Current insights in ultra-rare adenylosuccinate synthetase 1 myopathy - meeting report on the First Clinical and Scientific Conference. 3 June 2024, National Centre for Advancing Translational Science, Rockville, Maryland, the United States of America

Orphanet J Rare Dis. 2024 Nov 26;19(1):438. doi: 10.1186/s13023-024-03429-x.

Abstract

The inaugural Clinical and Scientific Conference on Adenylosuccinate Synthetase 1 (ADSS1) myopathy was held on June 3, 2024, at the National Institutes of Health (NIH) National Center for Advancing Translational Sciences (NCATS) in Rockville, Maryland, USA.

ADSS1 myopathy is an ultra-rare, inherited neuromuscular disease.

Features of geographical patient clusters in South Korea, Japan, India and the United States of America were characterised and discussed.
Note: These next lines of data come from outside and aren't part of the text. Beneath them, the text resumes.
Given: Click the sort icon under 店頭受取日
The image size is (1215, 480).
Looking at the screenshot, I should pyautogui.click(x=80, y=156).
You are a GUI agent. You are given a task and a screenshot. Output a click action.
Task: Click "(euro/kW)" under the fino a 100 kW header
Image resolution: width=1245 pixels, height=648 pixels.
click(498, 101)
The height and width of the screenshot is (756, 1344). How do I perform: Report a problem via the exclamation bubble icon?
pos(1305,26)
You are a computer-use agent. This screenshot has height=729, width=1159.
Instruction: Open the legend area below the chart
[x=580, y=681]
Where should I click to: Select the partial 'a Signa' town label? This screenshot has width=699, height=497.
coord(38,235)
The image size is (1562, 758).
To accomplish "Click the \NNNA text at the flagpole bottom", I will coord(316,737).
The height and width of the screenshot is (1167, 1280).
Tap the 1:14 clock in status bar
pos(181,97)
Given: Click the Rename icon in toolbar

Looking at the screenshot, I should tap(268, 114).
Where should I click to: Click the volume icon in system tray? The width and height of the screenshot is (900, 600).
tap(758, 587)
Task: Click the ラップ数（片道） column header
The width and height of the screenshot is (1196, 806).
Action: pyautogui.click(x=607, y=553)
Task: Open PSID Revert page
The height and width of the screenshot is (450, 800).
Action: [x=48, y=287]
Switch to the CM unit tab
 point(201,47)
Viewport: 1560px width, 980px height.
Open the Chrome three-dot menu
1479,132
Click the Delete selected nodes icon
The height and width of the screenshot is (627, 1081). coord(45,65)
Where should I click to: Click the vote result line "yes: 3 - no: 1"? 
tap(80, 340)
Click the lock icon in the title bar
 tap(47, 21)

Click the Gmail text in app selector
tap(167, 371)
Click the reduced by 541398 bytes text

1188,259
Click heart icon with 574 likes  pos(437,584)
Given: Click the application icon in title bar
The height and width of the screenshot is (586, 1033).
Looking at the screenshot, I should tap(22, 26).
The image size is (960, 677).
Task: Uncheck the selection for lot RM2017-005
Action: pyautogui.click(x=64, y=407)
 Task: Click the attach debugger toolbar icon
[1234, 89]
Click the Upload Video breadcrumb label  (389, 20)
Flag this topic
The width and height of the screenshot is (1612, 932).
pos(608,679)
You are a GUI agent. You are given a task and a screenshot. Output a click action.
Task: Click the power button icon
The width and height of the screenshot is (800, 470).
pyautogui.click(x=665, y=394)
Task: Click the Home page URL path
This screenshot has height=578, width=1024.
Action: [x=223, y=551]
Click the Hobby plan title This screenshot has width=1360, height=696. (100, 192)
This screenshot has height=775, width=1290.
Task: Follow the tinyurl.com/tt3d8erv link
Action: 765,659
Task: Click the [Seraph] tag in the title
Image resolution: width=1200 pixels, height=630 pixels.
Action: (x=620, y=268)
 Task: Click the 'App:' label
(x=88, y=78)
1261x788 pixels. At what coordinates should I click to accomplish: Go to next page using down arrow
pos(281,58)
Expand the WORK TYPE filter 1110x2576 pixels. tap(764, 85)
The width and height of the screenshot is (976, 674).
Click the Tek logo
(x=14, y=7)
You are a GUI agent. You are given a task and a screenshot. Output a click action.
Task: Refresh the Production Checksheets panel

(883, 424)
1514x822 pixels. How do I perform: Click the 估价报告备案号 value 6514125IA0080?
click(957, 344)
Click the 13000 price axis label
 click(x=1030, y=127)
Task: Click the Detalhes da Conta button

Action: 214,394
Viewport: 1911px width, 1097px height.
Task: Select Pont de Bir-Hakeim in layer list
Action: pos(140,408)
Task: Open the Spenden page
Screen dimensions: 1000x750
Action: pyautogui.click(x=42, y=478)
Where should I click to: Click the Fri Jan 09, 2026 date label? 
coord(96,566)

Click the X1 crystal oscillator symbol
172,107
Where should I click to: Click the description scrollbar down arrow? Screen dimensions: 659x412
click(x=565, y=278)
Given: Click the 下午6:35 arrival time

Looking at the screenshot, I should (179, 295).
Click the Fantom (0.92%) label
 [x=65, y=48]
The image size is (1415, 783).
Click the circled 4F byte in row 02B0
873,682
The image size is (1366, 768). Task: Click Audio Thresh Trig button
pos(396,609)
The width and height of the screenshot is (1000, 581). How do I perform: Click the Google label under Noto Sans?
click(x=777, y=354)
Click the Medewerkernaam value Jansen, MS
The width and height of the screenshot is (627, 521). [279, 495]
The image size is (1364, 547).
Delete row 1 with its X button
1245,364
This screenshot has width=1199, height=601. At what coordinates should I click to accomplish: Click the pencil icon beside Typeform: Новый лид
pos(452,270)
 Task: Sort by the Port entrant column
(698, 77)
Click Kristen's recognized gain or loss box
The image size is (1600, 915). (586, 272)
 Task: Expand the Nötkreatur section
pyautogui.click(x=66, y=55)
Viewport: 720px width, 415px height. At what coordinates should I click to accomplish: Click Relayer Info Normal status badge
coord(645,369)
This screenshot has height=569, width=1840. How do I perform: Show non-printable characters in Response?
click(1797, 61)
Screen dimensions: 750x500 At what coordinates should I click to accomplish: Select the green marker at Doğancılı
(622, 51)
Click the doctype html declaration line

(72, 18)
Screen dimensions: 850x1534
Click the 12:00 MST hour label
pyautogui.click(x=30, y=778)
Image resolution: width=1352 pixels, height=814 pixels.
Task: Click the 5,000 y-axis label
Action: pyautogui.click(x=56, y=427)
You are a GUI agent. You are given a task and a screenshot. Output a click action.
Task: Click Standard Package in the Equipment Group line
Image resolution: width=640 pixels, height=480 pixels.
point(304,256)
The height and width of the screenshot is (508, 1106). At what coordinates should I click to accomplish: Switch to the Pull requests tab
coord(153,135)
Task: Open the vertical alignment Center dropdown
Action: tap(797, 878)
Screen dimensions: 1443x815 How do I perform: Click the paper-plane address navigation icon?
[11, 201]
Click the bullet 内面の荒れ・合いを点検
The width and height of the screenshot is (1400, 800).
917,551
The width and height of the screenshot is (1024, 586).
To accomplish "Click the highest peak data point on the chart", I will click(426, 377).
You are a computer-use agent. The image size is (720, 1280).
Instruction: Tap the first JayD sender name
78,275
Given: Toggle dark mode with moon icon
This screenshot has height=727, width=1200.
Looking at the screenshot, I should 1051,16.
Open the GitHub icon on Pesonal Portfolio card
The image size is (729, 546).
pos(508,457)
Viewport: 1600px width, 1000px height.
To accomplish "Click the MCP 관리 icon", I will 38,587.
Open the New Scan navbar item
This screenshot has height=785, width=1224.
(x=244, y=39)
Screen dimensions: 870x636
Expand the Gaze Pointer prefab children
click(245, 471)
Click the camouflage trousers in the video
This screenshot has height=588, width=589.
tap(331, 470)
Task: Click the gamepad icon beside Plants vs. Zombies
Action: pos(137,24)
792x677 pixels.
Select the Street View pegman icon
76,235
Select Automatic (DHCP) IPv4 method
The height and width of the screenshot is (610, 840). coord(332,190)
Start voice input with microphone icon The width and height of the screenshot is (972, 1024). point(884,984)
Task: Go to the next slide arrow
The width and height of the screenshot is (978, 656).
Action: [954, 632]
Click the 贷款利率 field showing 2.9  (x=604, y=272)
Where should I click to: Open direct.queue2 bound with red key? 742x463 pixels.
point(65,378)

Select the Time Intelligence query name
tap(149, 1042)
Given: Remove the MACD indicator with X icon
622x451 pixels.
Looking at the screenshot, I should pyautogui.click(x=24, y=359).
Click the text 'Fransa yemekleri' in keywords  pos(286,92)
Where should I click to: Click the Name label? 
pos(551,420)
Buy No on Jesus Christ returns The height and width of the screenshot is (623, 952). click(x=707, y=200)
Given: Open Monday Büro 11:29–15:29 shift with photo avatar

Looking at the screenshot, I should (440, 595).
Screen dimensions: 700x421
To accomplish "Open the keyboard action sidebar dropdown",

Pre-clinical animal and cell-based models were discussed, providing unique insight into disease pathogenesis.

The biochemical pathogenesis was discussed, and potential therapeutic targets identified.

Potential clinical and pre-clinical biomarkers were discussed.

An ADSS1 myopathy consortium was established and a roadmap for therapeutic development created.

Keywords: ADSS1 myopathy; Adenylosuccinate synthetase 1 myopathy; Biomarkers; Cardiac muscle; Clinical presentation; Consortium; Guidelines; Inborn error of metabolism; Pre-clinical models; Purine disorder; Skeletal muscle; Therapeutics; Ultra-rare neuromuscular disease.